Mandate roundup: FRR, Vanguard, Alliance Bernstein, BNP Paribas, Amundi, KPMG
EUROPE - France's Fond de Réserve des Retraites (FRR) - which has more than €35.6bn of assets, against €24.7bn of liabilities at the end of June - has awarded two new contracts for the management of its equities portfolio as part of its new liability-driven investment (LDI) strategy.
The fund has awarded a contract to Vanguard Asset Management and Alliance Bernstein to manage €1bn of passive, market-cap weighted, developed market equities.
The FRR has also selected BNP Paribas Asset Management and Amundi to manage another €1bn of non-market cap weighted passive equities.
The two mandates will be awarded for a period of four years, renewable for one year thereafter.
Earlier this year, the fund introduced a new LDI strategy as a result of changes in the pension regulation recently implemented in France.
The recent pension reform obliged the FRR to meet its obligation to pay €2.1bn each year to the Caisse d'Amortissement de la Dette Sociale (CADES) until 2024 - when the fund is expected to close down.
As part of its newly implemented LDI strategy, the fund had to use more alternative indexation and take on much more emerging market risk in its performance portfolio.
In a statement, the fund said: "From this perspective, the chosen LDI management approach rests on broad coverage of its liabilities employing assets designed for this purpose (hedging portfolio) and on dynamic management of a performance portfolio."
Meanwhile, the fund also published its interim results, in which it reports a funding ratio of 144%.
The hedging portfolio represents 59.6% of total assets, while the performance portfolio accounts for 40.4%, the FRR said.
Its return was 3% between 13 December 2010 - which is the reference date for the new strategic allocation - and 30 June 2011.
In other news, Lloyd's Register Superannuation Fund Association, the defined benefit scheme for the London-based shipping registry company, has appointed KPMG as investment adviser.
As part of the new appointment, the consultancy will work with the scheme's investment committee and offer advice, specifically regarding its liabilities.

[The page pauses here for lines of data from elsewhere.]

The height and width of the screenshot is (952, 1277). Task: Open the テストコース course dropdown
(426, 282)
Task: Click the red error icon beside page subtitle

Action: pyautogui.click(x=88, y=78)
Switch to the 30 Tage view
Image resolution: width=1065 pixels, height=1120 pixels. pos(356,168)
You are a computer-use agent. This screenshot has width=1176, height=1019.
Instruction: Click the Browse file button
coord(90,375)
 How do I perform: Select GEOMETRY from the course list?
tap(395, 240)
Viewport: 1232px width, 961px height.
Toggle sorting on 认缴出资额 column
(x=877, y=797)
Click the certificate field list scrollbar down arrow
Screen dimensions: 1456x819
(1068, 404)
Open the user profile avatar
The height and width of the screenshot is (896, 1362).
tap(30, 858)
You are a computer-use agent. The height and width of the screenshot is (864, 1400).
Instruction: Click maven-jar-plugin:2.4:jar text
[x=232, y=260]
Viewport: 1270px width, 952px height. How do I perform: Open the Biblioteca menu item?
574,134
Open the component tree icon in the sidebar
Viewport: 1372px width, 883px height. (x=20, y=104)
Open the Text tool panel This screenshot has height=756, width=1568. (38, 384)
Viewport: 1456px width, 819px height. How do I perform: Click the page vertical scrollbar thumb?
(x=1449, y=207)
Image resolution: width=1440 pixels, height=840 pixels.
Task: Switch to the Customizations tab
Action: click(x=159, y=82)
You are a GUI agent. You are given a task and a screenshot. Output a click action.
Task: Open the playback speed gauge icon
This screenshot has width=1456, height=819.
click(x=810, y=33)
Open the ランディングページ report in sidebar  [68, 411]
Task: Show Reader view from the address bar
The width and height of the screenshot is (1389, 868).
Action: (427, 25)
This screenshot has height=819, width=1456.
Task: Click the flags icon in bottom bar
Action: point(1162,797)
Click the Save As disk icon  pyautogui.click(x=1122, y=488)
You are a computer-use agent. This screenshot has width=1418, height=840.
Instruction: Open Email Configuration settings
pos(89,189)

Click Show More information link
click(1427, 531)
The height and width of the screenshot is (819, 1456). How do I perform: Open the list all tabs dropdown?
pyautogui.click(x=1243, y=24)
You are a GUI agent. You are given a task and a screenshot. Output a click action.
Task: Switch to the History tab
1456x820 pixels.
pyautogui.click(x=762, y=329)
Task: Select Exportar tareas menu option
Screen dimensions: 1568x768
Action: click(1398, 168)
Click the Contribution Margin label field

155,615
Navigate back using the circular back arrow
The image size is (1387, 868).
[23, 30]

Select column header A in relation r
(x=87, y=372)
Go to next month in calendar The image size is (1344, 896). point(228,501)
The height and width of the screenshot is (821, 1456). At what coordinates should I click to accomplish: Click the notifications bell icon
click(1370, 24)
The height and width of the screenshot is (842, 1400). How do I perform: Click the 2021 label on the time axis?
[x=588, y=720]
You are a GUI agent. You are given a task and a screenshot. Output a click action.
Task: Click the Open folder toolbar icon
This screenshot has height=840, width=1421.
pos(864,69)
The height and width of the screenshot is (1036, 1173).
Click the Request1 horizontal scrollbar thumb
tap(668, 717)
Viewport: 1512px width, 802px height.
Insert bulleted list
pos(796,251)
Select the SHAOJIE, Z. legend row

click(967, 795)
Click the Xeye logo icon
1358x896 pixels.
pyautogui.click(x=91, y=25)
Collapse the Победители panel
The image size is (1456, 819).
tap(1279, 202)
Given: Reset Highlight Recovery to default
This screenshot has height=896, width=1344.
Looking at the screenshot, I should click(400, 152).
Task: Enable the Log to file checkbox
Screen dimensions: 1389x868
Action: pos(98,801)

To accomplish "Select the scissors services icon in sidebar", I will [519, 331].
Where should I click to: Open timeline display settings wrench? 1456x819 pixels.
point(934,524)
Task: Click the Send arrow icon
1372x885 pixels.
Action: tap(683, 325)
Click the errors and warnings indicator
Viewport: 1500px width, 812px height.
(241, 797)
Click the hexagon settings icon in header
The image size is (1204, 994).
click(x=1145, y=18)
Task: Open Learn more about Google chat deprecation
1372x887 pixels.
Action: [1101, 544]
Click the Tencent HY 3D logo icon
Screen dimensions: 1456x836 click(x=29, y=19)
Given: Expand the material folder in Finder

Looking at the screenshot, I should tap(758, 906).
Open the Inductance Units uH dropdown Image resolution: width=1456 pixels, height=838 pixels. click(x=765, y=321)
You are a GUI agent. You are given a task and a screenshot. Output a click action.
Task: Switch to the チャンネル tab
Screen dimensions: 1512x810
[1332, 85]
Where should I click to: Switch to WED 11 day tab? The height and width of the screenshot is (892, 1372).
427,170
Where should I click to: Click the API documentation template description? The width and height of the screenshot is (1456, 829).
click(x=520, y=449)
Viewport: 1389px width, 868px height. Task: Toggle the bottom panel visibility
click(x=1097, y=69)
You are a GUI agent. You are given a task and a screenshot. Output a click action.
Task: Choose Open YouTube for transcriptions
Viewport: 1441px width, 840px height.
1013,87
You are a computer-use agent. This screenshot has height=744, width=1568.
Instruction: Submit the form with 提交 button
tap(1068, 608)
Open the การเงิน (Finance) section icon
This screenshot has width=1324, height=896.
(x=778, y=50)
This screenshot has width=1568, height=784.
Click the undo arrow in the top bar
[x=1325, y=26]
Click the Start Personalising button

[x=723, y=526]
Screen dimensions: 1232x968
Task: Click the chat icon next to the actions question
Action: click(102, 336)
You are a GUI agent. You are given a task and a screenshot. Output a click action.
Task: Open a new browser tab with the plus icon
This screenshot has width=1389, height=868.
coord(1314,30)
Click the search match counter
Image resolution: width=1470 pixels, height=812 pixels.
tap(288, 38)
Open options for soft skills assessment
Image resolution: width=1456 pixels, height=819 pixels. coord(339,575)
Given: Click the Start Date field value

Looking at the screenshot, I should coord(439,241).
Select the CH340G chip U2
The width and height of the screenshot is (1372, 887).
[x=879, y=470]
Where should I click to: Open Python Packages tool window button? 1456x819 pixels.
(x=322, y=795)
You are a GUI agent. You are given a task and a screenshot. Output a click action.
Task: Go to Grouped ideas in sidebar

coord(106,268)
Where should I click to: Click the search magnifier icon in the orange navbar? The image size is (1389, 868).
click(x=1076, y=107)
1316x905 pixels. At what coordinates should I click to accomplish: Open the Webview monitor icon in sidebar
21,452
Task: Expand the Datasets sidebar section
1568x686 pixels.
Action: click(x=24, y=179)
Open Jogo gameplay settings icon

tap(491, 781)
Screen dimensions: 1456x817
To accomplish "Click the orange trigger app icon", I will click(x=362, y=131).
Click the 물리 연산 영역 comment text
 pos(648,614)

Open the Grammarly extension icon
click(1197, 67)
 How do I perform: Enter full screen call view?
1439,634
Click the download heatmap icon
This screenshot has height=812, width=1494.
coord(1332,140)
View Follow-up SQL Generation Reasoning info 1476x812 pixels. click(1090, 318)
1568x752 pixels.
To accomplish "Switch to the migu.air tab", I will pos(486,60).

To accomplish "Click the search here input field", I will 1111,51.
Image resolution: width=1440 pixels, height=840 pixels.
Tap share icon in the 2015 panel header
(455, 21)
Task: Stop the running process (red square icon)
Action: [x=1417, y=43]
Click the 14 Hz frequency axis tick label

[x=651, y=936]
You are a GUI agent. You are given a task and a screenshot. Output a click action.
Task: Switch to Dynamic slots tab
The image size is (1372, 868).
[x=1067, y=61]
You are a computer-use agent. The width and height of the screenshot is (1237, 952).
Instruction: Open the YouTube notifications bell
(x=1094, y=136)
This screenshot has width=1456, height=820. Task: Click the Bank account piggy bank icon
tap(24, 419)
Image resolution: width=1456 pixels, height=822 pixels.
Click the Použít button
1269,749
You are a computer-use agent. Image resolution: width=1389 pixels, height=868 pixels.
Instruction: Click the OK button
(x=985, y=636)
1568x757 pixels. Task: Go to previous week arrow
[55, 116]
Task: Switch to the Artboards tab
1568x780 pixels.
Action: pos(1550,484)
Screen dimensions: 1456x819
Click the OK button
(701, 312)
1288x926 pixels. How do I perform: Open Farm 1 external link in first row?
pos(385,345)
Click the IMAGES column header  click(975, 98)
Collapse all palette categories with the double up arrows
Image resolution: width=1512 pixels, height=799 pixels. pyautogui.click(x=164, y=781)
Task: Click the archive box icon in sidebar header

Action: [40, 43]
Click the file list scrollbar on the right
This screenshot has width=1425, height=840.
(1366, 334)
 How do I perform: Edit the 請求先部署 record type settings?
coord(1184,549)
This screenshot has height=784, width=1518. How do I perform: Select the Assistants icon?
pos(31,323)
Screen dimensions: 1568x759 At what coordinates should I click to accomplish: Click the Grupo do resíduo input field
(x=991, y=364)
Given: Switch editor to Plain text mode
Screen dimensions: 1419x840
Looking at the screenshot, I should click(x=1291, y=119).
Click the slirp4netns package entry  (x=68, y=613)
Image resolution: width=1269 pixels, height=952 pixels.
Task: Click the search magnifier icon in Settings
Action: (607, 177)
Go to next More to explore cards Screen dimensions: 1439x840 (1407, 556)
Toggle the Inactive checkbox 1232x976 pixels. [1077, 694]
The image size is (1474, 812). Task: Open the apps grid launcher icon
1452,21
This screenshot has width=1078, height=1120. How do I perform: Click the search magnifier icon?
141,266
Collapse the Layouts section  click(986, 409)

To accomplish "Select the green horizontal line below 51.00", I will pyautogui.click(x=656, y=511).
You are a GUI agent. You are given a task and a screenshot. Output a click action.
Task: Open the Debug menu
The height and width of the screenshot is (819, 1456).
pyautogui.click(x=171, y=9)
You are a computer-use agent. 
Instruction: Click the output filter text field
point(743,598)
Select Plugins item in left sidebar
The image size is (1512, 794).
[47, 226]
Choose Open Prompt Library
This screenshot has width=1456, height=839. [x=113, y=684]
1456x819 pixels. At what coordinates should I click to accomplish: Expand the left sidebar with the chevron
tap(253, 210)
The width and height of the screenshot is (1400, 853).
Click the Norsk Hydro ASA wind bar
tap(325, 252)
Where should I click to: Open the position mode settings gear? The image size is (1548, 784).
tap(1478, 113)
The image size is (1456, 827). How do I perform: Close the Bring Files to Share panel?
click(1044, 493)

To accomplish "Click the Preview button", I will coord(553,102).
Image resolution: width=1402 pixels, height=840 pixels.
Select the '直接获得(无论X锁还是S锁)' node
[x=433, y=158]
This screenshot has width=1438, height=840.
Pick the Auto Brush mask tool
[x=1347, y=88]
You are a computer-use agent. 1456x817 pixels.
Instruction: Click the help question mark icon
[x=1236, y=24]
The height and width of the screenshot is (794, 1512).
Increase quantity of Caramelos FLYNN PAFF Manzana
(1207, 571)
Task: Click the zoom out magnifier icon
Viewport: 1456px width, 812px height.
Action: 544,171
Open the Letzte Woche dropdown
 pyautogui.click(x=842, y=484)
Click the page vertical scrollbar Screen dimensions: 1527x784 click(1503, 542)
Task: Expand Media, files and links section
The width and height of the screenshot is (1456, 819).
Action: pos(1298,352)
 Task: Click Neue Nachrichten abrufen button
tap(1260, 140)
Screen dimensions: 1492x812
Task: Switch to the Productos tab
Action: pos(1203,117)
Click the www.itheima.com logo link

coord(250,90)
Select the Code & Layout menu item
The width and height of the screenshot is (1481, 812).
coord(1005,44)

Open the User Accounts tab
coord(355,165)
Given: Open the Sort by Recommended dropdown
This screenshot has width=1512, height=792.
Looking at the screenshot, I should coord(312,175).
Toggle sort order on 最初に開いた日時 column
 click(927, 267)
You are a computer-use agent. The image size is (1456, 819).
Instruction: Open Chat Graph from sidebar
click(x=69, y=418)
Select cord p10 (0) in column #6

The company added: "This will begin with a comprehensive review of the existing investment arrangements. Key areas of focus will be diversification, as well as the potential use of liability-driven investment."
Neil Dunford, chairman of the trustees at the £650m fund, said he was "impressed" by the consultancy's understanding of its requirements, while head of KPMG's investment advisory practice Patrick McCoy said his company would work specifically with the scheme to improve its funding position.